>> BEGIN Provided text
# #22 - Wand conducts DSO - Bruckner - Symphony No. 8



## Lord Lance (Nov 4, 2013)

1. The tempi are very expansive.... slower but that helps out in bringing better clarity.

2. Not very familiar with the work. Scarcely.

3. The finale is as orgasmic or satisfying as Karajan's final Bruckner 8 on DG was. {*RECOMMENDED WITH HONORS*}

4. The sound is astoushingly good. Might be my standards because of mono and electrical records but the sound is superb - no complaints.

5. The strings are just gorgeous. Would want to hear more of Deutsches Symphonie-Orchester Berlin. _Note to self._

6. Wand has done several Bruckner 8s:

1. Studio NDR Sinfonieorchester
2. Live NDR Sinfonieorchester *[1988]*
3. Live NDR Sinfonieorchester *[1993]*
3. Deutsches Symphonie-Orchester Berlin *[1994]*
4. Munich Philharmonic Orchestra *[2000]*
5. NDR SinfonieOrchester *[2000 - DVD]*
6. Berliner Philharmoniker *[2001]*
​7. Recommended....


----------



## Albert7 (Nov 16, 2014)

I really enjoy his Bruckner quite a bit in fact. He doesn't try to intrude himself into the piece all that much.


----------



## Lord Lance (Nov 4, 2013)

Albert7;bt3415 said:


> I really enjoy his Bruckner quite a bit in fact. He doesn't try to intrude himself into the piece all that much.


Ego-less performer. He lets the music and only the music speak. Does not color it with his own personality.


----------



## hpowders (Dec 23, 2013)

Wand was an excellent Bruckner conductor and also Beethoven too.


----------



## Lord Lance (Nov 4, 2013)

hpowders;bt3421 said:


> Wand was an excellent Bruckner conductor and also Beethoven too.


He was a definite Beethoven master as his NDR cycle can attest.


----------
>> END Provided text
>> BEGIN Information supplied
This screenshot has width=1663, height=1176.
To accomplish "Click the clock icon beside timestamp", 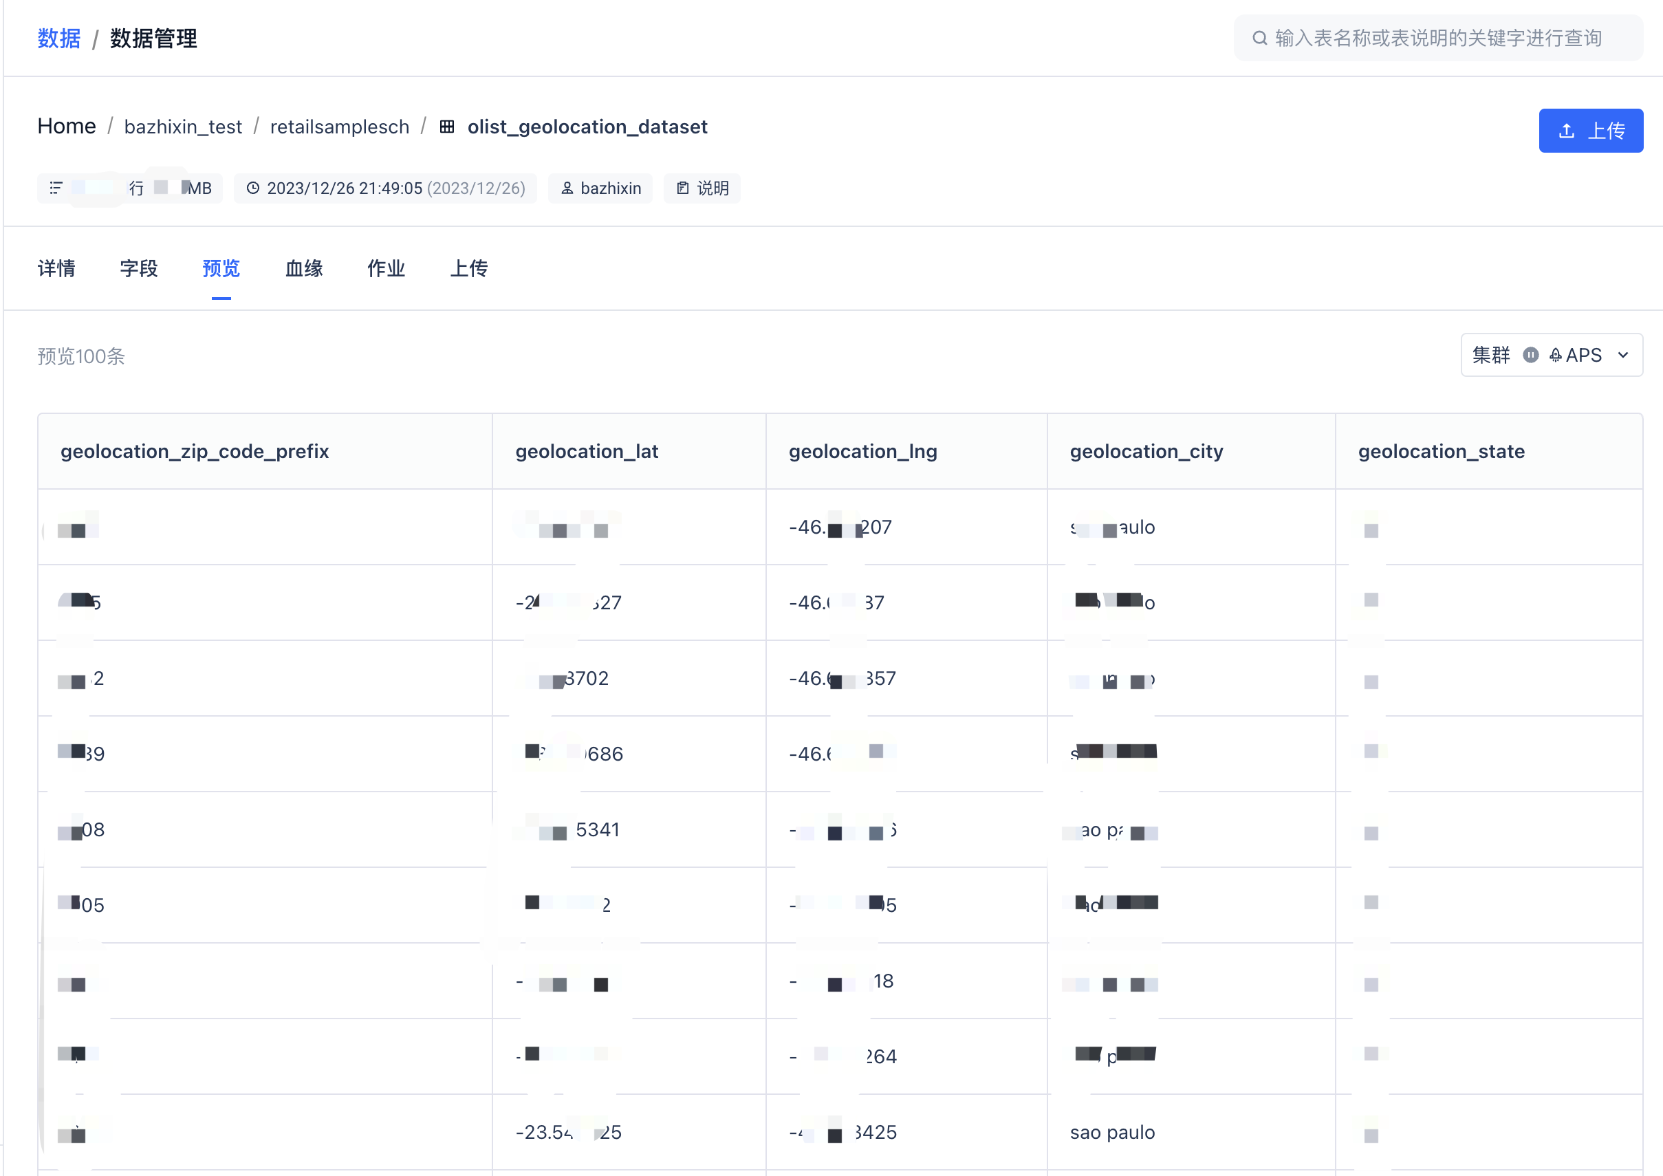I will click(253, 188).
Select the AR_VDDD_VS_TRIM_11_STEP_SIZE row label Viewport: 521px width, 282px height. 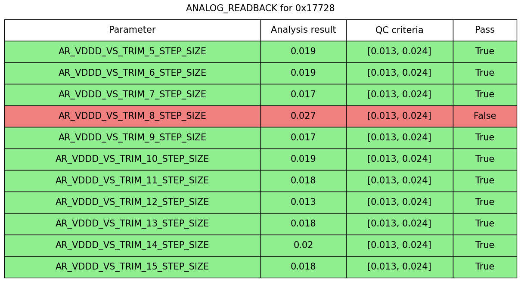tap(132, 181)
>> END Information supplied
**Stated problem**
Using the forum thread about Wand's Bruckner Symphony No. 8, decide whether each statement agrees with it: (a) Lord Lance is very familiar with the work; (b) Lord Lance rates the sound of the recording as superb; (c) hpowders praises Wand as a Beethoven conductor as well as a Bruckner one. Answer yes or no for each, and quote the deciding words.

**Response to this task**
(a) No: "Not very familiar with the work. Scarcely."
(b) Yes: "the sound is superb - no complaints."
(c) Yes: "Wand was an excellent Bruckner conductor and also Beethoven too."